RPSA is compared with CCA and PLS. The results are listed in Table 7. It has been shown that RPSA outperforms its competitors with a large margin. RPSA improves the results of CCA and PLS by 129.7 and \(91.3~\%\) in terms of the average mAP. RPSA\(_n\) is inferior to RPSA. The reason is that training pairs used by RPSA can encourage the projections of exactly-paired observations from different modalities to be identical, which is important in cross-modality pattern recognition or retrieval as discussed in Sect. 5.2. Nevertheless, RPSA\(_n\) is still superior to CCA and PLS. Note that both RPSA and RPSA\(_n\) are trained without category labels.

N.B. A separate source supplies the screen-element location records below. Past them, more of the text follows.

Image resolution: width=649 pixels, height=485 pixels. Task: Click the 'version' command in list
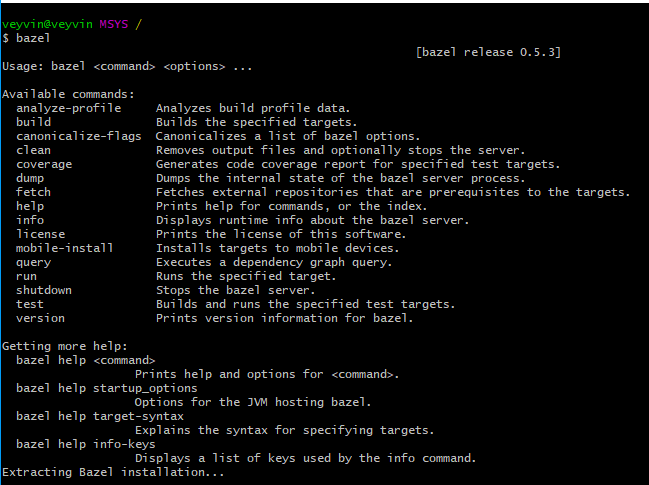41,318
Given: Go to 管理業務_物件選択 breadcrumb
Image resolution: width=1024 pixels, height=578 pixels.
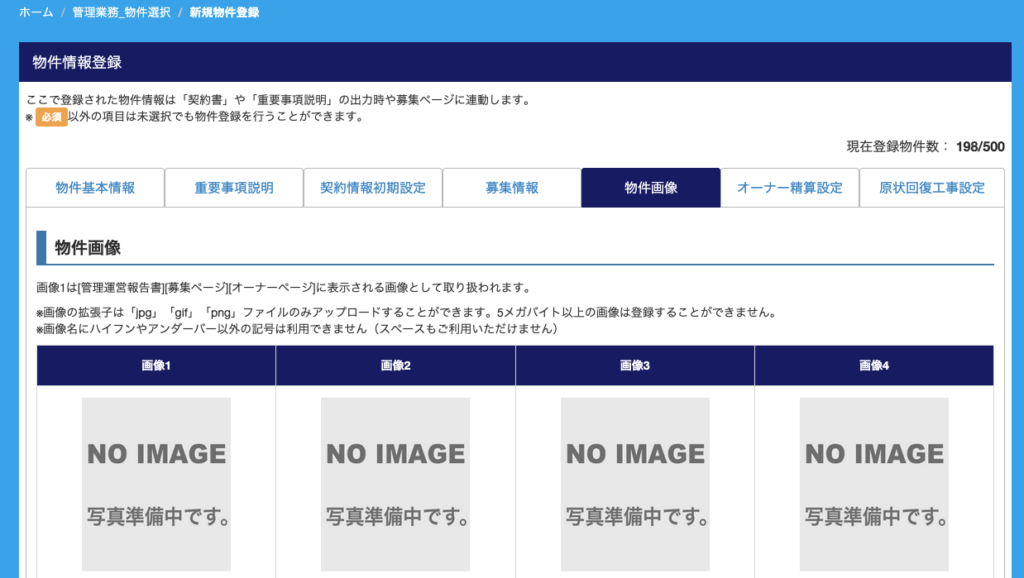Looking at the screenshot, I should [121, 13].
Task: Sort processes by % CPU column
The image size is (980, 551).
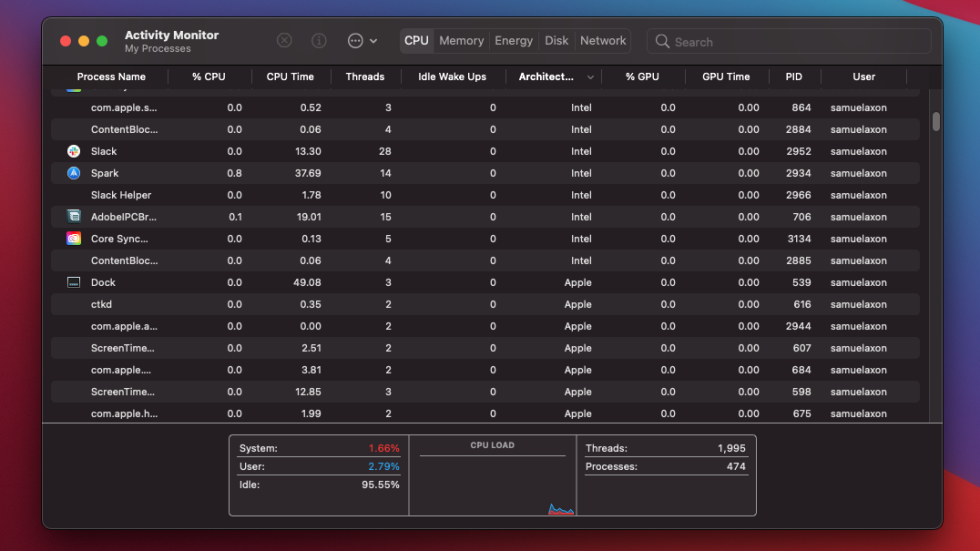Action: point(208,77)
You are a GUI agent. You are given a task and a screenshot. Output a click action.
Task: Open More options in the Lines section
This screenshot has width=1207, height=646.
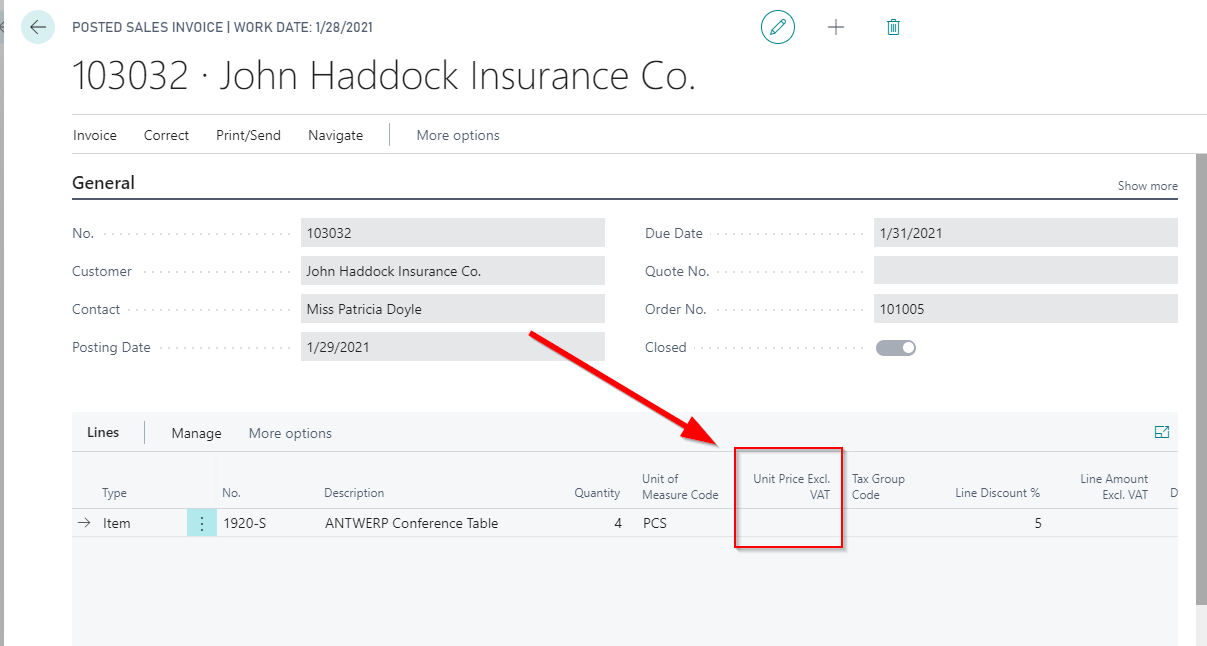289,433
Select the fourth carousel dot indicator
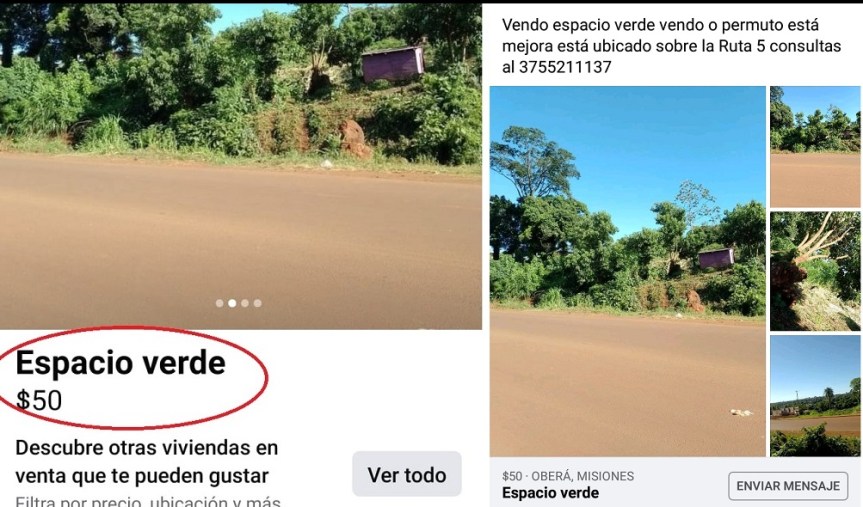The image size is (863, 507). [x=258, y=303]
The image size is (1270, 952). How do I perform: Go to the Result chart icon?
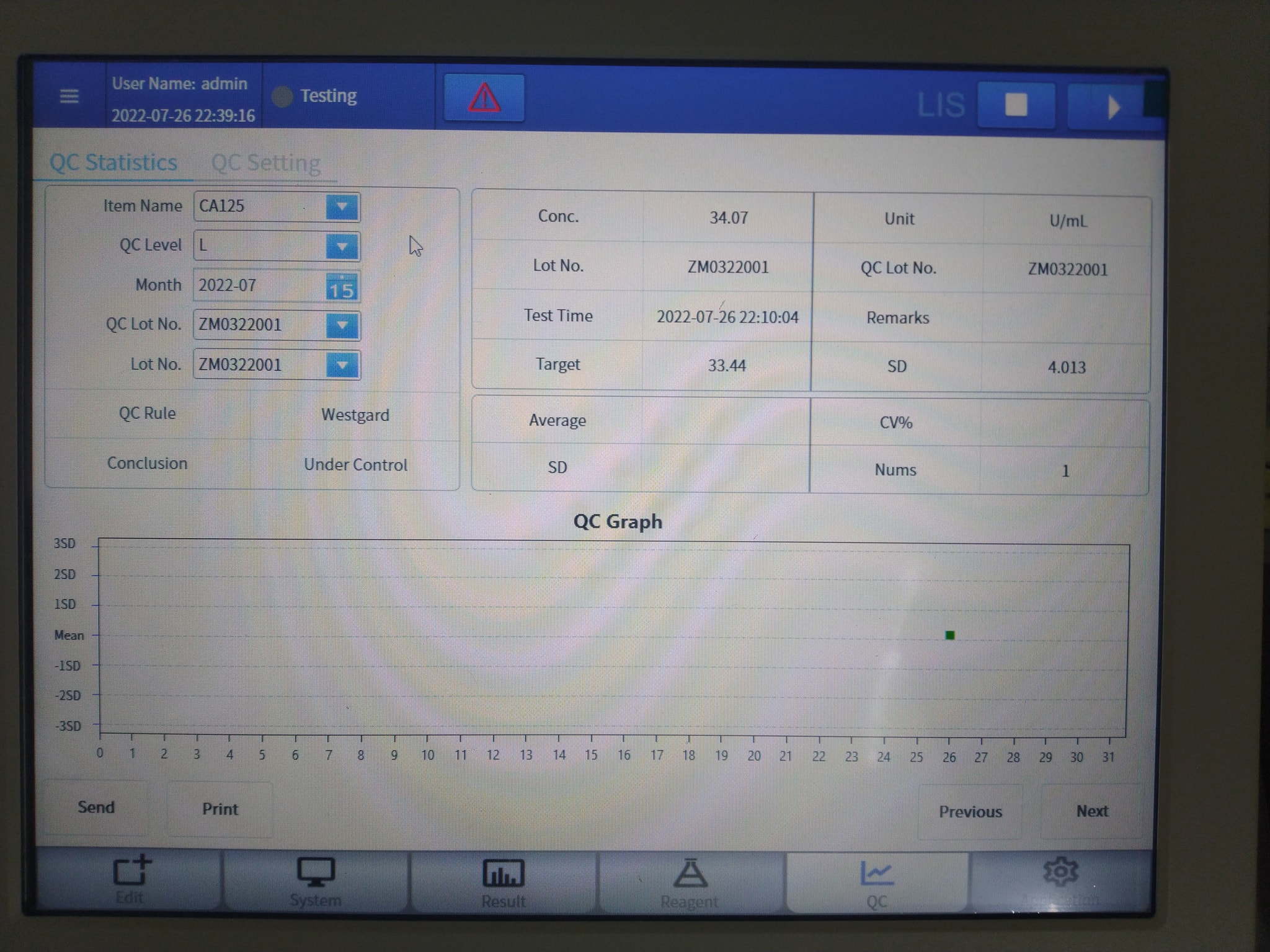point(503,874)
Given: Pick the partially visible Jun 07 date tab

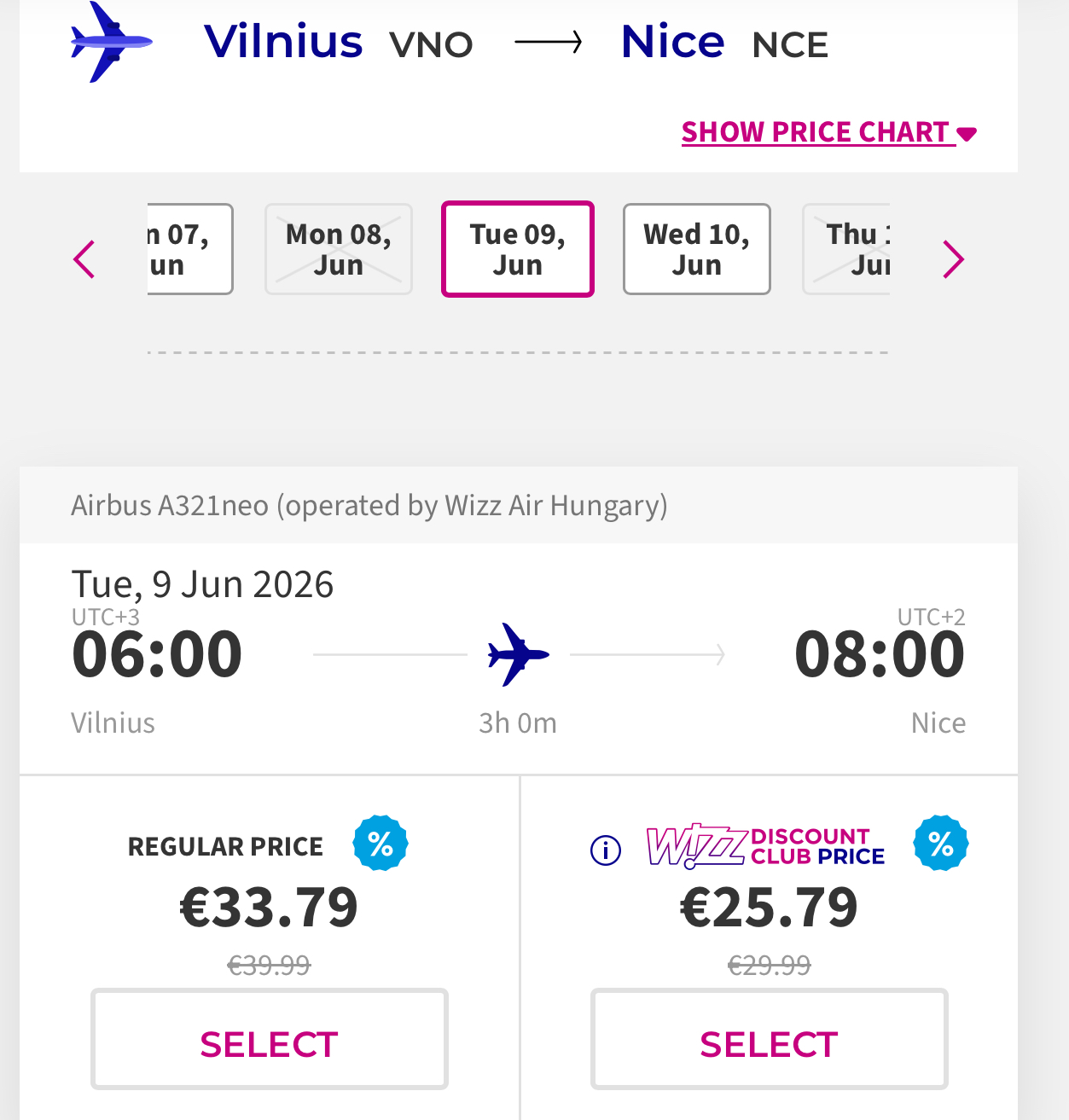Looking at the screenshot, I should [x=188, y=249].
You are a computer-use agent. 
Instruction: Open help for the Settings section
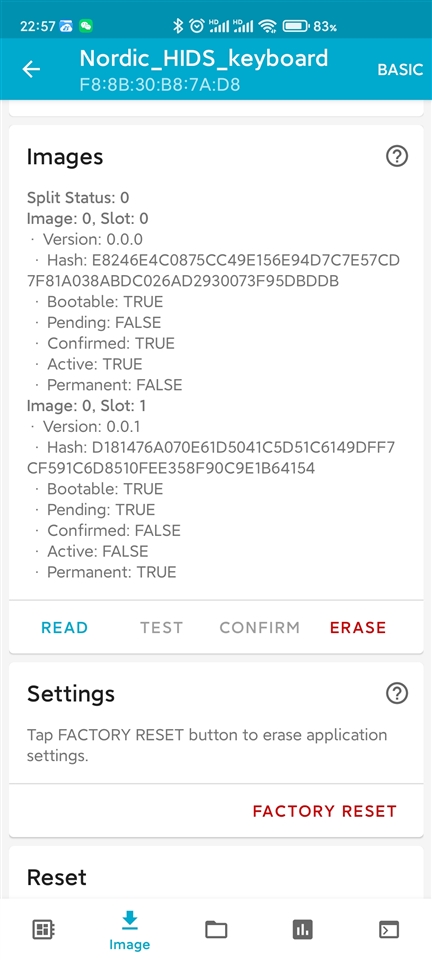[x=397, y=693]
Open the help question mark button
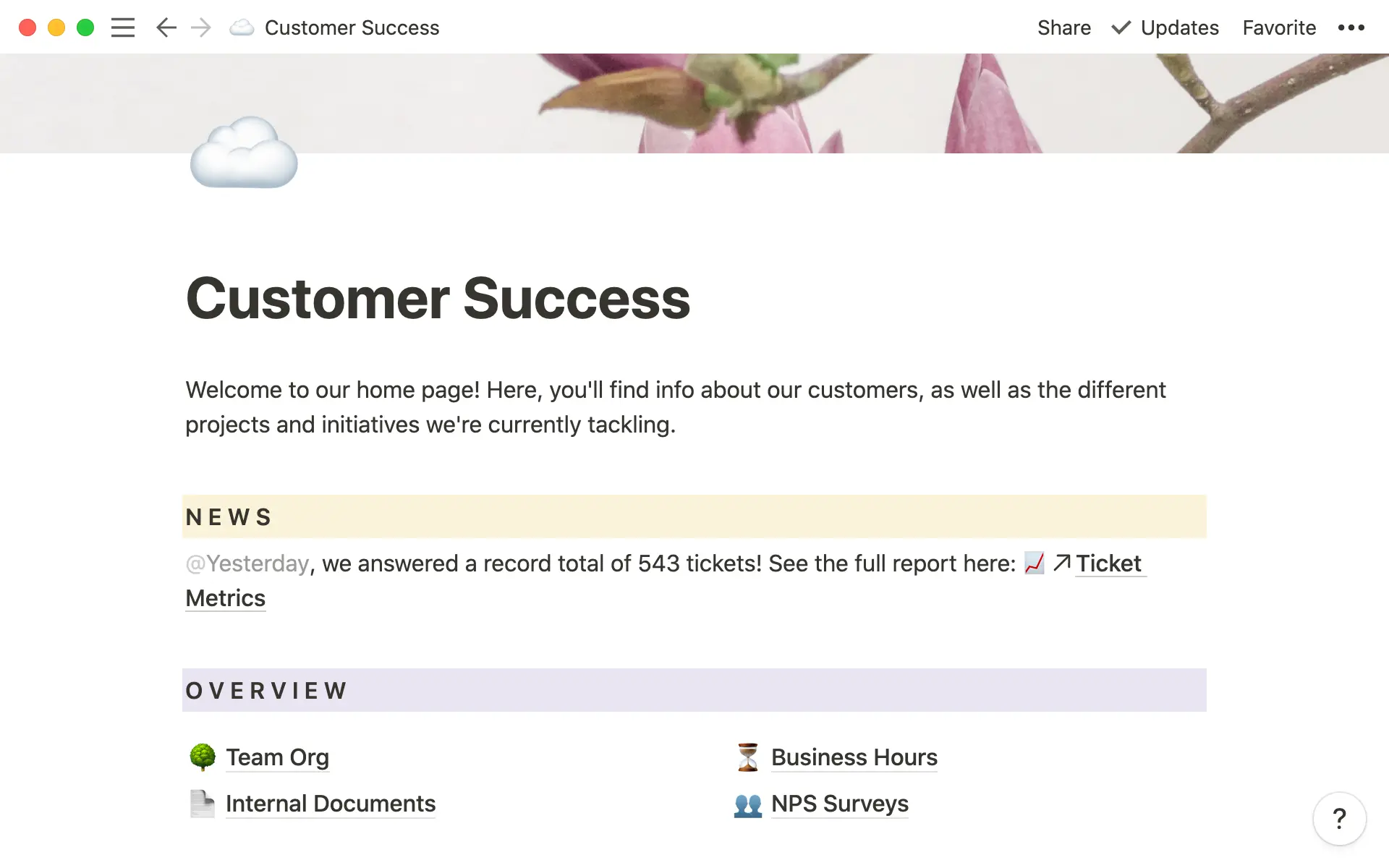Image resolution: width=1389 pixels, height=868 pixels. click(x=1339, y=819)
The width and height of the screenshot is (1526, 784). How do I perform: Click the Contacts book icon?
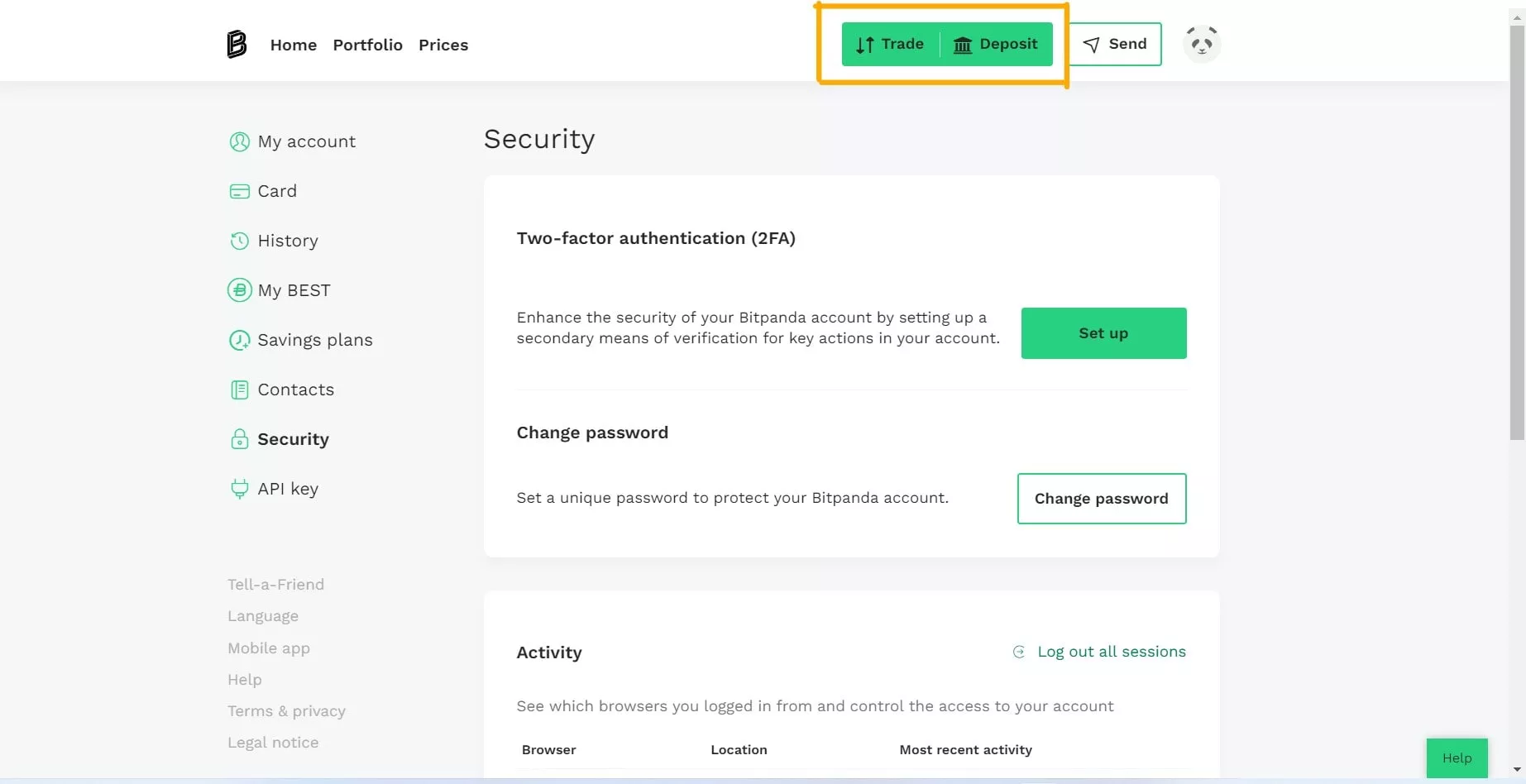point(239,390)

Table 7 mAP on public figures face database

6 Conclusion and Future work

In this paper, we have proposed a framework called Relatively-Paired Space Analysis (RPSA) which can automatically learn a latent common space between multiple modalities from relatively-paired observations. Relative-pairing can explore more general semantic relationships between observations than absolute-pairing, and allows easy integration of label information. Theoretically, RPSA is a discriminative model which does not assume any parameter or noise distribution, and is a general framework which can be used in any cross-modality pattern recognition. We have evaluated the performance of RPSA by applying it to feature fusion, cross-pose face recognition, text-image retrieval and attribute-image retrieval. Experimental results show that RPSA outperforms other state-of-the-art techniques, some of which are tailored for the particular problems. In future work, we would like to extend RPSA to a nonlinear version.